Mike Brown flipped his phone over and showed a social media post from a friend asking if anyone had hay for sale…
With the drought forcing ranchers across the region to sell off portions of their herds, animals don’t fetch the same prices they once did.
All three said they had or were planning to sell significant portions of their stock.
Mike Brown said he has to call days ahead to reserve an appointment to send animals to slaughter. The packing plants are full, he said.
Liquidating the stock might get the ranchers out of debt, but it might not raise enough capital to restart a ranching or farming operation after the drought passes.
Moving the animals comes with transportation costs and the added challenge of finding areas unaffected by the drought, which stretches across much of the West…
Challenges to come
There aren’t many small ranching operations left in Summit County, Ure and others said, and this drought might just drive them out.

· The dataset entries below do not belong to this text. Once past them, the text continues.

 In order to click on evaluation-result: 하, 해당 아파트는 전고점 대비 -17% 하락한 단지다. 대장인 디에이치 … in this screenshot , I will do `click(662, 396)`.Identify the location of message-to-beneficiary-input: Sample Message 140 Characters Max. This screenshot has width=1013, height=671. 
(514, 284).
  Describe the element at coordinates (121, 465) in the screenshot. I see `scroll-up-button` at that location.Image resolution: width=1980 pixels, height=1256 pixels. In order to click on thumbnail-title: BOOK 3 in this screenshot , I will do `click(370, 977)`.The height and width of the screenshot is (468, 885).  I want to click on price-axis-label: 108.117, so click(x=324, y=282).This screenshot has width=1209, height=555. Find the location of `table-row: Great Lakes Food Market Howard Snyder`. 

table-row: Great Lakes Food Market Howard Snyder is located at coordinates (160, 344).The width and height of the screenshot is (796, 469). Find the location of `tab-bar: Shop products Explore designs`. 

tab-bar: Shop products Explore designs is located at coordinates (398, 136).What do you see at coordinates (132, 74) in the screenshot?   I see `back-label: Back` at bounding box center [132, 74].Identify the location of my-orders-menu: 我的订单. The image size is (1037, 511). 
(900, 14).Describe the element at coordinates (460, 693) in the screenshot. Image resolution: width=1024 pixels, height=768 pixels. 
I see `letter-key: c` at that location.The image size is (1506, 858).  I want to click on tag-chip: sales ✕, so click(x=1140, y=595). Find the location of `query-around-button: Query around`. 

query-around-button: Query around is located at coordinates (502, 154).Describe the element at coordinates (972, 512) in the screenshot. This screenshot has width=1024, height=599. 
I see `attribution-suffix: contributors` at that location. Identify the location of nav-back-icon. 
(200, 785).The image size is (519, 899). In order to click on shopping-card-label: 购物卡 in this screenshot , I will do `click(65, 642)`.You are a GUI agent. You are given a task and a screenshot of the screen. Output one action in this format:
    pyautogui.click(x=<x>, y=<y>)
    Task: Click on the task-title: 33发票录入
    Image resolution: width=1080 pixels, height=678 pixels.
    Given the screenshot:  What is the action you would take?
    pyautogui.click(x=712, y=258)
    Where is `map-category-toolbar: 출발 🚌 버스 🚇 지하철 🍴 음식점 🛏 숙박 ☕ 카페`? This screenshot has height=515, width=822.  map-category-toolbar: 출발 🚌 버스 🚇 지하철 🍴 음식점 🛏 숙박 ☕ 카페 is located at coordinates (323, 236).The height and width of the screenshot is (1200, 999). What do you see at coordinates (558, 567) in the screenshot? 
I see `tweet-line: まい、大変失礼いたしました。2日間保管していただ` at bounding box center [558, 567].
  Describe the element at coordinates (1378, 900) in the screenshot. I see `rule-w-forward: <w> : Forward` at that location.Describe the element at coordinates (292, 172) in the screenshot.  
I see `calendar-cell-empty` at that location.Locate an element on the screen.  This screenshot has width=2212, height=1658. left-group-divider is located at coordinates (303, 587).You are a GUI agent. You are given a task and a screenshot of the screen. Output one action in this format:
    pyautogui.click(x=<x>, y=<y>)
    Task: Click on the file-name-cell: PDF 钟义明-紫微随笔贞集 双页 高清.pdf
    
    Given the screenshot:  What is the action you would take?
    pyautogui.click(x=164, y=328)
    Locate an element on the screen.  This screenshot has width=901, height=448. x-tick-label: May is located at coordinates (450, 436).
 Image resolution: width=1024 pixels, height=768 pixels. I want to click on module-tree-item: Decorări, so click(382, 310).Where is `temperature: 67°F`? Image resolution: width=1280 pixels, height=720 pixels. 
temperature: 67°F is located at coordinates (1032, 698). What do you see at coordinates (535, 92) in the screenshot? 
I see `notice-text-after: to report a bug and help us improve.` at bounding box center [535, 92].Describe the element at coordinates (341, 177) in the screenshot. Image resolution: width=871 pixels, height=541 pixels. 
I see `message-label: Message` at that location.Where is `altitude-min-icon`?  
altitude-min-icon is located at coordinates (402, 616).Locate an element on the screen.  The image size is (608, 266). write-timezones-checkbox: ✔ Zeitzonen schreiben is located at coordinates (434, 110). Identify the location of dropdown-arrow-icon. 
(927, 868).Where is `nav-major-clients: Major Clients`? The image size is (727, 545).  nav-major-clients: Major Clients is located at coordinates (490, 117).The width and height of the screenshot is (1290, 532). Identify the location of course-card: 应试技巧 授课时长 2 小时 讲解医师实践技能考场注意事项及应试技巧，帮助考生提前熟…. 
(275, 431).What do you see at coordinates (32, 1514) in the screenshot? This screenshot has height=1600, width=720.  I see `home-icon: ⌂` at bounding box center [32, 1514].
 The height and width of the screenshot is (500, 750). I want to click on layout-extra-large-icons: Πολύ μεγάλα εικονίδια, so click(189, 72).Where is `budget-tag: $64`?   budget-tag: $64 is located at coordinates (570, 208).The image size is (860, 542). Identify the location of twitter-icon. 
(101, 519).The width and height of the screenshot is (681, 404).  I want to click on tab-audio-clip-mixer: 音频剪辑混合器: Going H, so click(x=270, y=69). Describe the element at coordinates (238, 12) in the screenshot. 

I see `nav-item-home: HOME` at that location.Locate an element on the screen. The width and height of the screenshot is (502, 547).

Young said it would likely change who’s in the ranching business, possibly opening the door to larger agriculture operations.
Ranchers could also opt to sell to housing developers…
Farmland that may have been profitable might not be so now, and the real estate market is red hot. Ure said he’d heard of several recent transactions in the Kamas area in which land sold for “outrageous prices.”
Summit County Councilor Chris Robinson, who owns or co-owns hundreds of thousands of acres in Utah and elsewhere, including Ensign Ranches, said one silver lining of what he called the “megadrought” is that it’s putting the appropriate level of scrutiny on water use…
Ure predicted that over the course of the summer, governments would start announcing water-conservation regulations. Some options include reducing the amount of grass installed in new development and incentivizing a switch to drought-resistant landscaping.
Young, Ure and Mike and Glen Brown agreed that if the drought persisted into next year, it would compound the problem to perhaps unmanageable levels.